* **SHORT PROBLEM 1**: Rewrite the paragraph of the flipping-based methods README that begins "The goal of this code" as a short bulleted list that keeps its main facts.
* **SHORT PROBLEM 2**: According to the flipping-based methods README, on which platform does the code validate these methods against traditional ones?

<!-- markdownlint-disable first-line-h1 -->
<!-- markdownlint-disable html -->

--------------------------------------------------------------------------------

The goal of this code is to validate the advantages of flipping-based methods over traditional methods on the Omnisafe platform.Including code for training the strategy network, loading trained results and getting the dataset, processing the dataset, as well as code for the same work on Flipping-based methods and comparisons of their results, and the code for training the strategy network, loading trained results and getting the dataset, processing the dataset, as well as code for the same work on Flipping-based methods and comparisons of their results. It also includes the strategy network parameters used for training and the hyperparameter configurations to obtain them.

--------------------------------------------------------------------------------

### Table of Contents  <!-- omit in toc --> <!-- markdownlint-disable heading-increment -->

- [Quick Start](#quick-start)
  - [Installation](#installation)
    - [Prerequisites](#prerequisites)
    - [Install from source](#install-from-source)
    - [Install from PyPI](#install-from-pypi)
- [Used Algorithms](#implemented-algorithms)

* **DATASET CONTENT**:

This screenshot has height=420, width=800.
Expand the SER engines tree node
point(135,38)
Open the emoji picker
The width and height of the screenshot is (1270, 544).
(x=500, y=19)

* **OUTPUT 1**:
- Goal: validate the advantages of flipping-based methods over traditional methods on the Omnisafe platform.
- Code for training the strategy network, loading trained results and getting the dataset, and processing the dataset.
- Code for the same work on flipping-based methods, plus comparisons of their results.
- The strategy network parameters used for training and the hyperparameter configurations used to obtain them.

* **OUTPUT 2**: The Omnisafe platform.